The list, provided by the German government, reportedly contains the names of some of India’s most prominent businessmen and industrialists. But the Indian government is under obligation against making the names public as they were provided under the Indo-German Double Taxation Avoidance Agreement (DTAA). The information exchanged under DTAA is confidential but the government is free to act on the information.
In the run-up to the polls, the Congress has repeatedly come under attack from BJP for not doing enough to bring back the black money parked by several Indians in offshore destinations around the world. International media reports estimate, wealth stashed away by Indians could a whopping $1-1.5 trillion.
Indian tax laws have provisions to prosecute a tax offender who refuses to pay even after a crystallised demand.
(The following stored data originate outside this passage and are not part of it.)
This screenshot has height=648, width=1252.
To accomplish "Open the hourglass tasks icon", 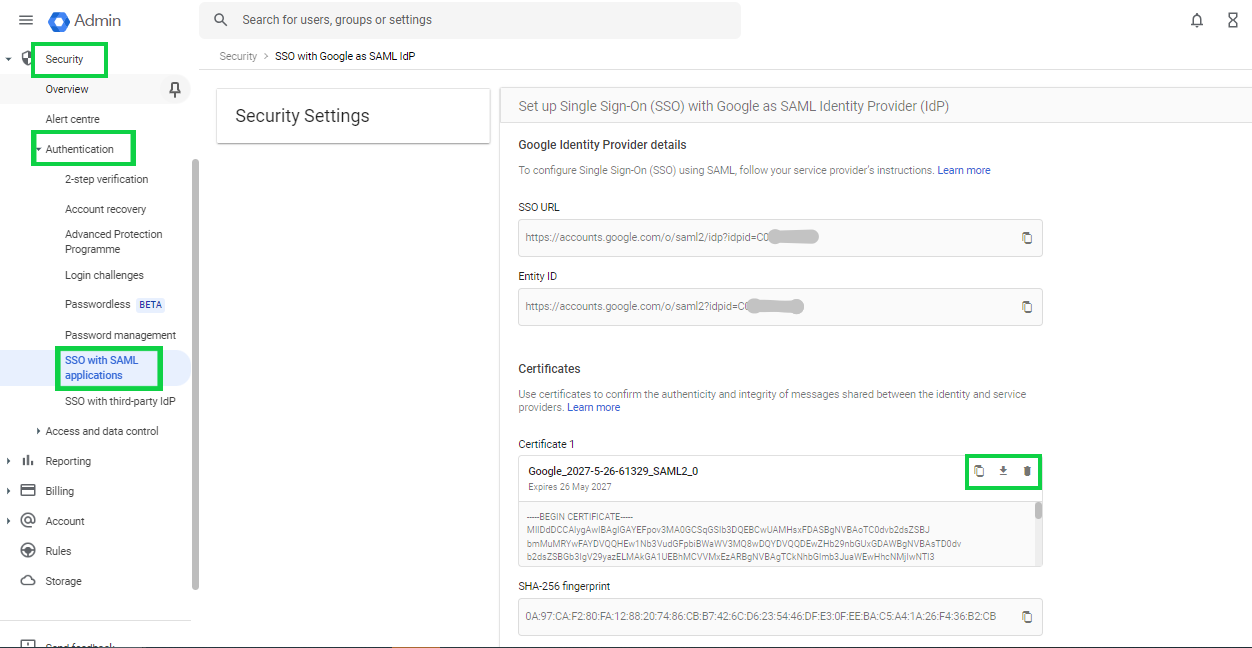I will (1233, 20).
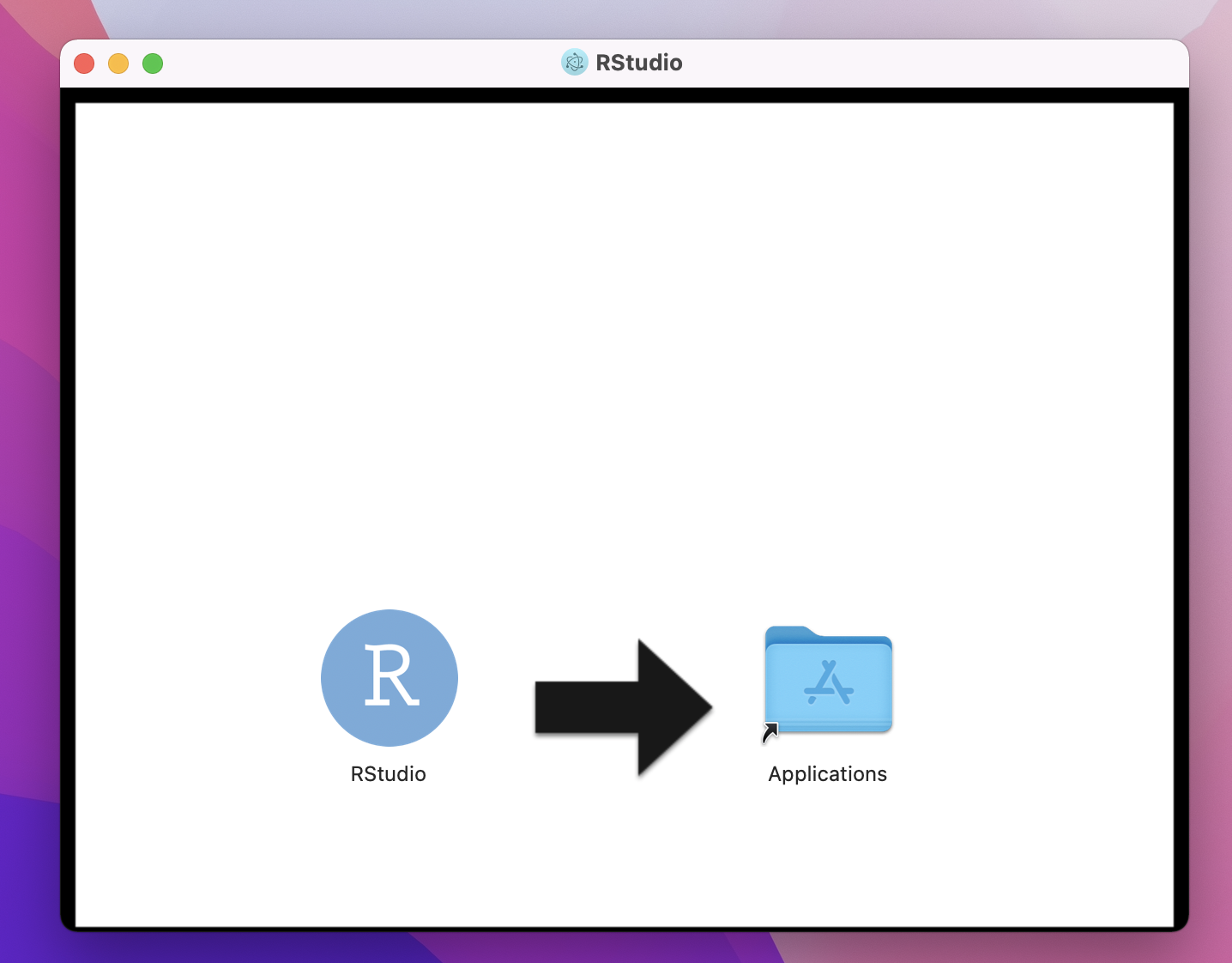The height and width of the screenshot is (963, 1232).
Task: Toggle window focus by clicking title bar
Action: coord(343,62)
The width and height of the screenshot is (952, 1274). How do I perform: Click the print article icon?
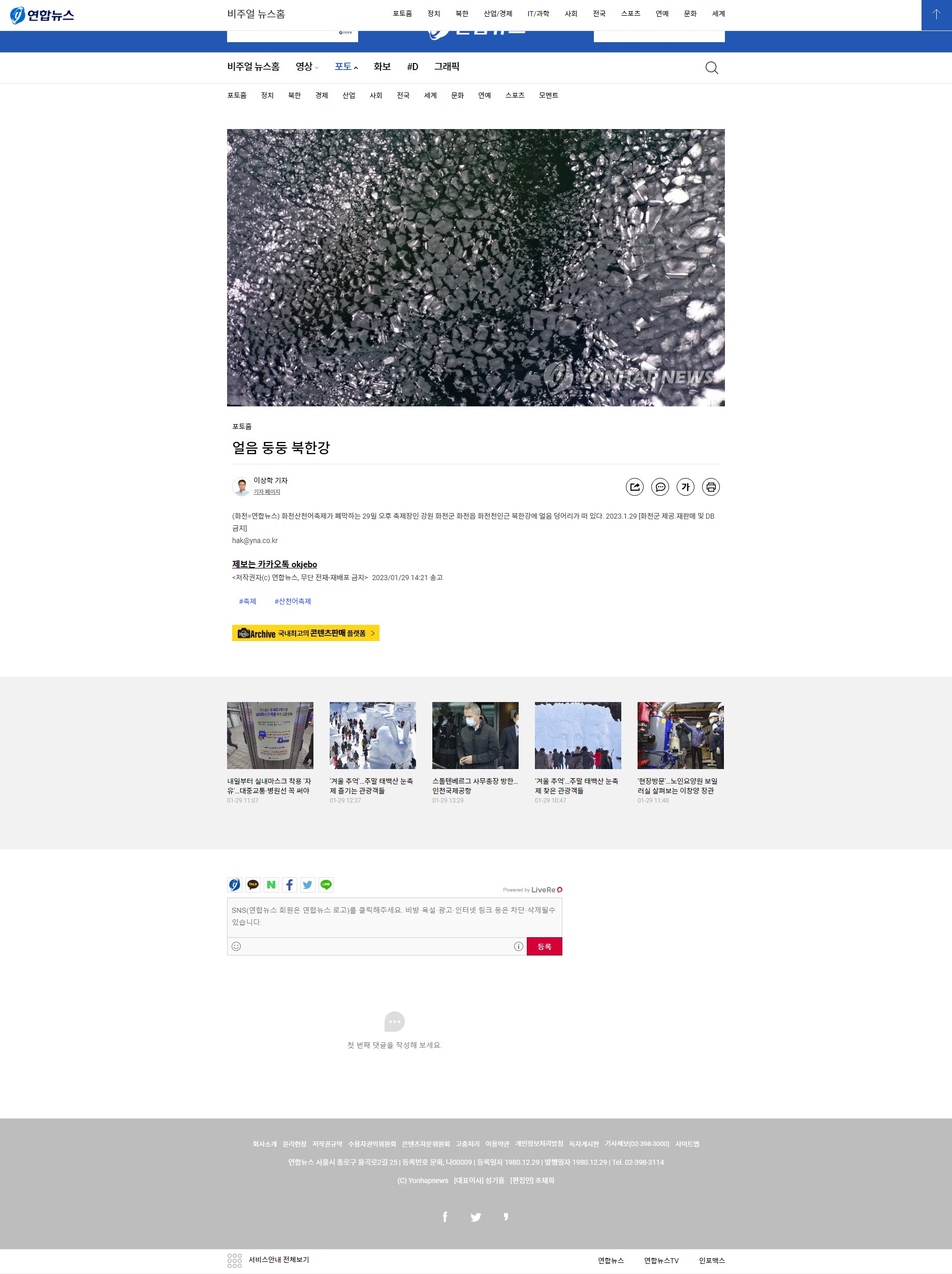pyautogui.click(x=711, y=487)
If a person who holds accounts abroad is served a demand notice but declines to pay, (s)he could be invariably prosecuted under I-T laws. Legal experts say prosecution is an ideal tool to bring back unaccounted wealth held by citizens offshore. Senior advocate Mahesh Jethmalani says the prospect of prosecution could be most effective way of recovering such money.
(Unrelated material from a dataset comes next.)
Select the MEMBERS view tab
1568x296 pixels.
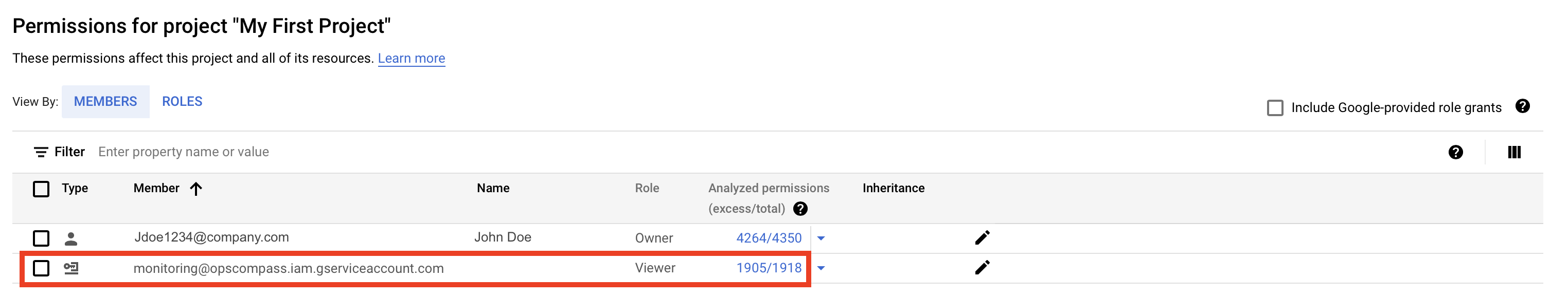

2. Cross-border transactions of trusts taxable
In a verdict that will have a bearing on tax exemptions given to Indian trusts, especially education trusts, the Authority for Advance Ruling (AAR) has held that tax is to be paid in India on all cross-border transactions, even if the parties involved in the transactions are exempt from taxation in their respective countries. In May 29, 2009-order of the AAR was on an application filed by the Chennai-based Sri Ramchandra Education & Health Trust, which has an agreement for obtaining services from Harvard Medical International, which is also exempt from taxation under the US tax laws.
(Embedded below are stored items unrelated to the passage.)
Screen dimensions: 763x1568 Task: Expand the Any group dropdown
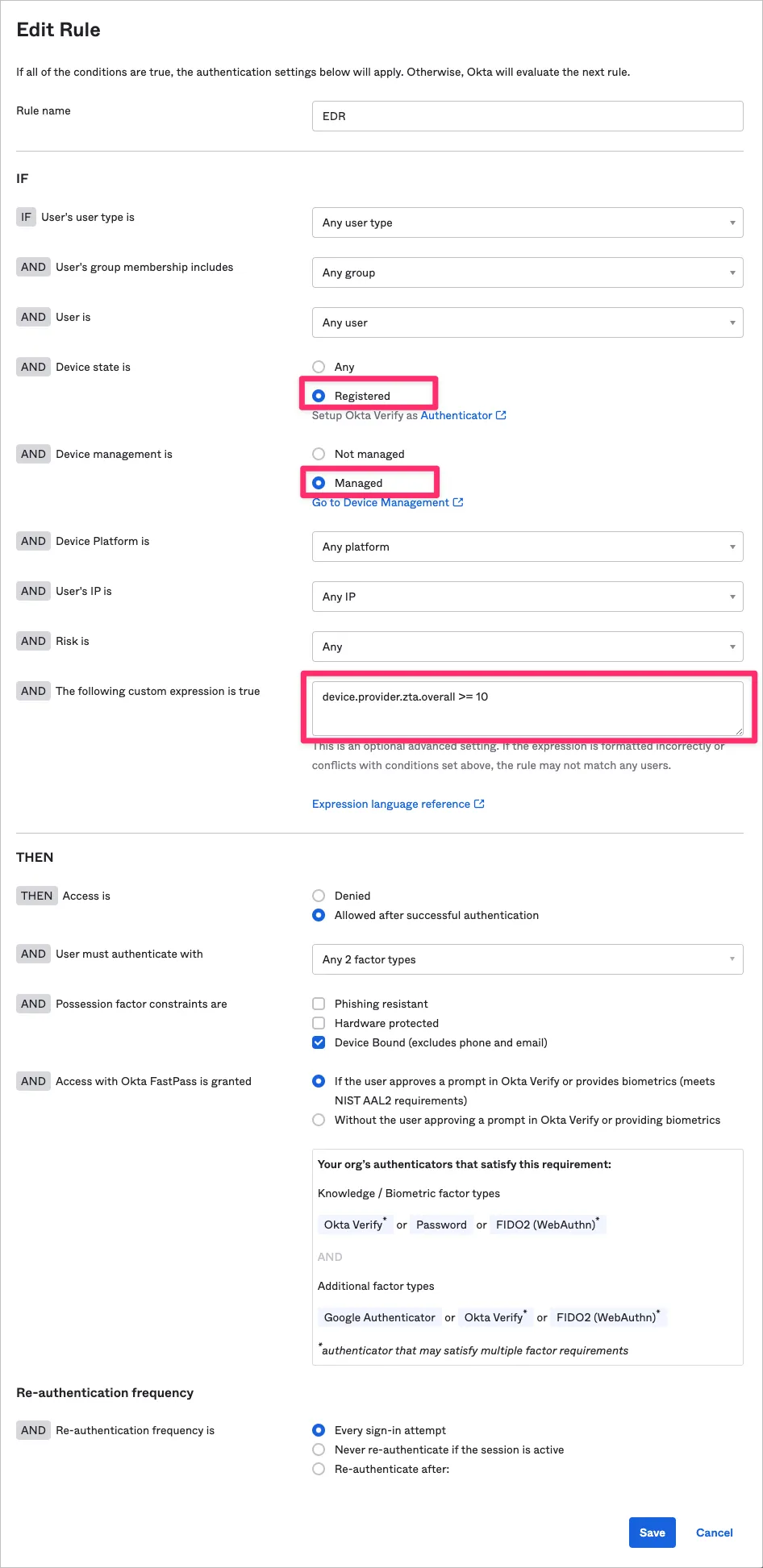click(527, 272)
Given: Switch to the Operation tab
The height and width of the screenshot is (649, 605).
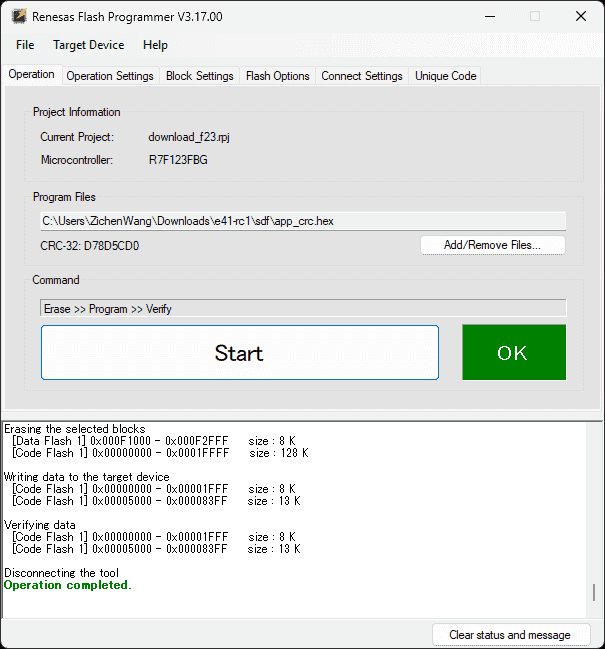Looking at the screenshot, I should pyautogui.click(x=32, y=75).
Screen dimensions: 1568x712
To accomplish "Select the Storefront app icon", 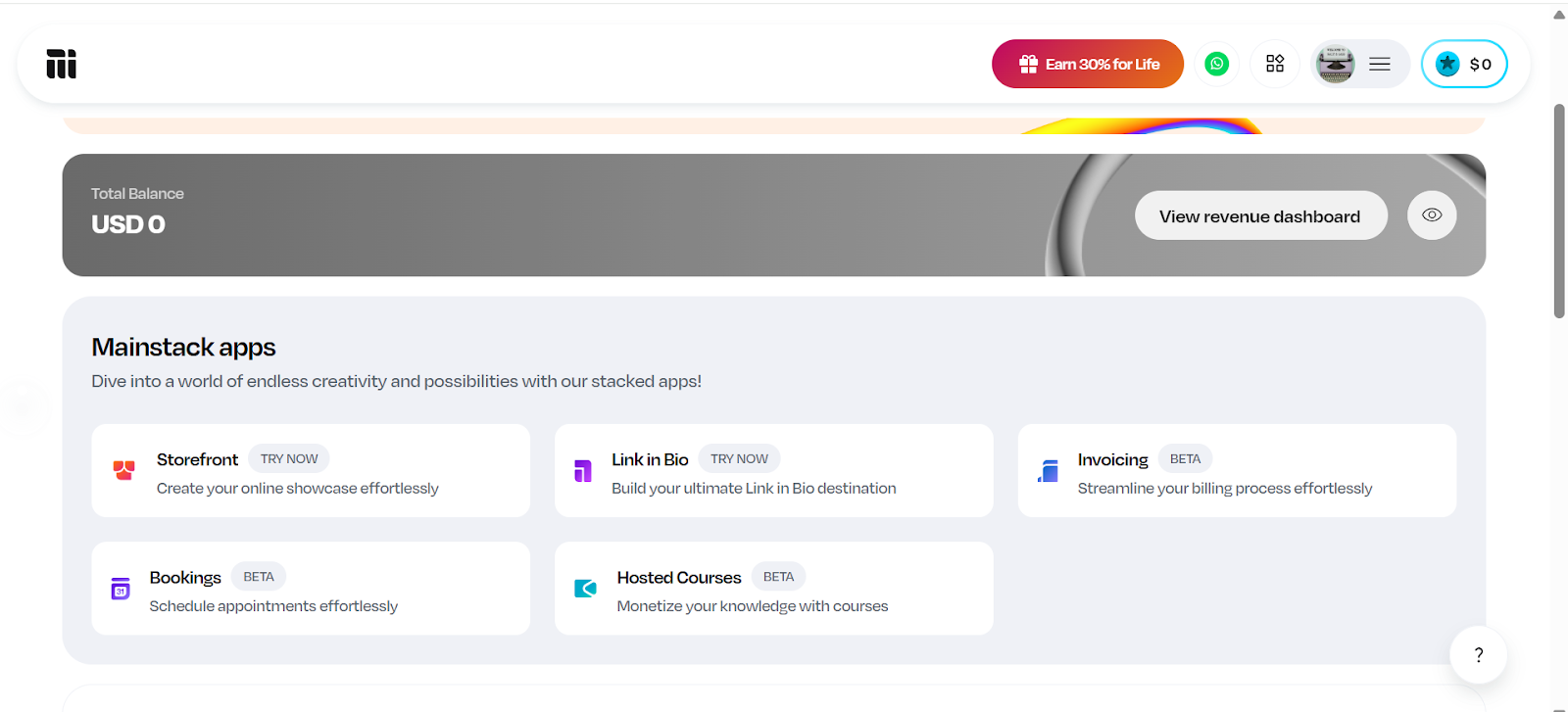I will click(x=123, y=470).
In this application, Sri Ramchandra Education & Health Trust sought to clarify whether tax has to be deducted from the annual fee payable to the Harvard Medical International. The trust claimed before the AAR that since both parties are exempt from taxation in their respective countries, the annual fee payable to the US party is exempt from taxes in India and hence no TDS be deducted from the payment to Harvard Medical International. The I-T department claimed that though Sri Ramchandra Education & Health Trust is exempt from the Indian I-T Act, the US-based Harvard Medical International is not exempt from taxation in India. Further, the I-T department said Trust may be exempt under section 12AA of the I-T Act, which exempts tax on teaching/education activities, but the “annual alliance development and administration/maintenance fees” that the trust has agreed to pay to Harvard Medical International do not come under the classification of payment for teaching or educational purposes.
The AAR held that it is not possible to conclude tax is not payable in India on the payment made to Harvard Medical International merely on the ground that both are exempt from taxation in their respective countries. The AAR stated that various transactions that took place between the parties should be scrutinised thoroughly before determining what proportion of the payment is liable to be taxed in India.